--- Records for this exercise Enclosed Below ---
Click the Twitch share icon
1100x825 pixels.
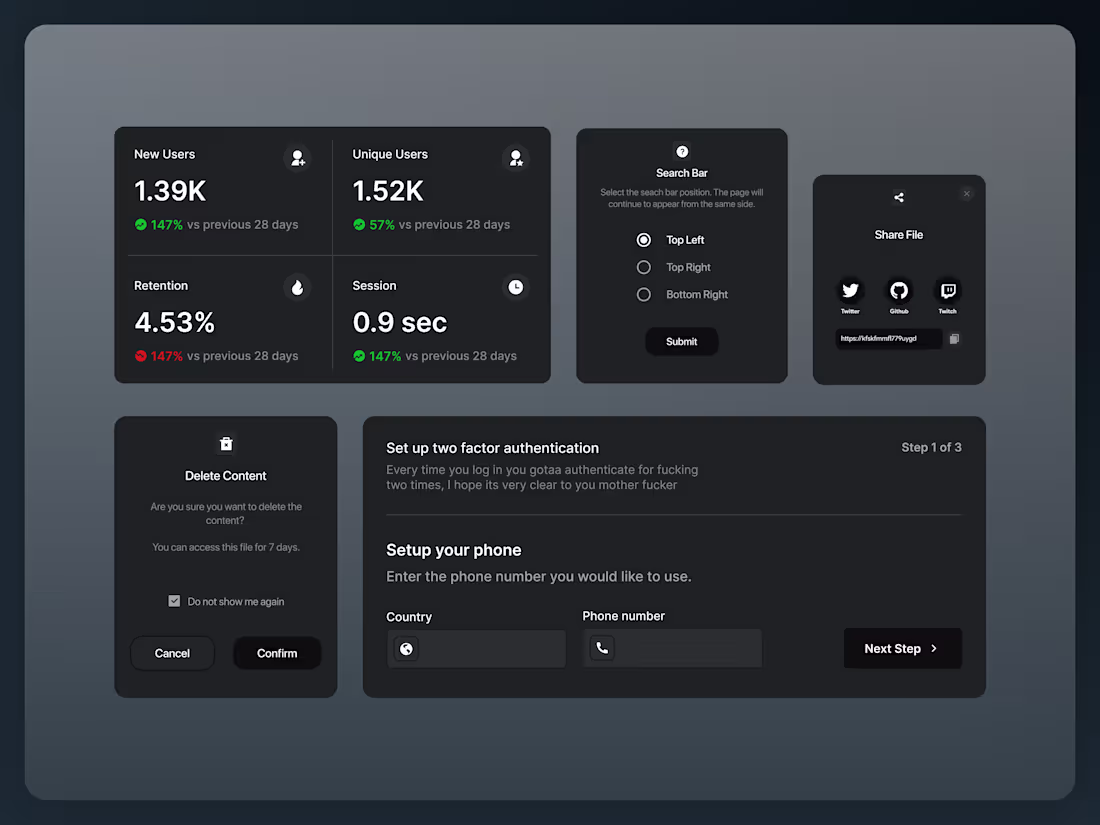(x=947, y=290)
--- End of Enclosed Records for this exercise ---
--- Records for this exercise Enclosed Below ---
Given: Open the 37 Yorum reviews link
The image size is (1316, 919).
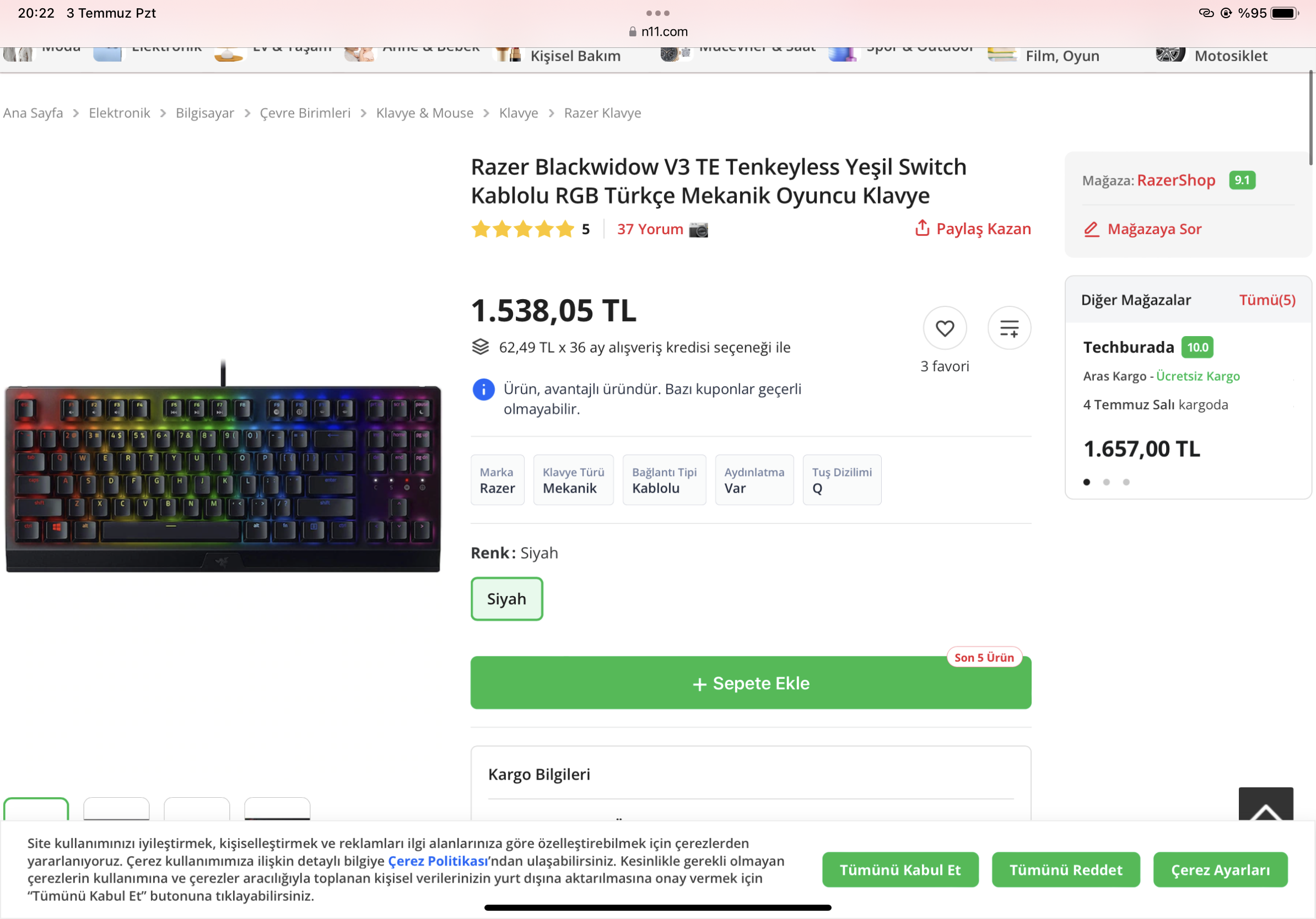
--- End of Enclosed Records for this exercise ---
## The problem
Give back the records above exactly, limited to the lines between the one holding "Given: Open the 37 Yorum reviews link" and the one holding "The image size is (1316, 919).", inclusive.

## Answer to this problem
Given: Open the 37 Yorum reviews link
The image size is (1316, 919).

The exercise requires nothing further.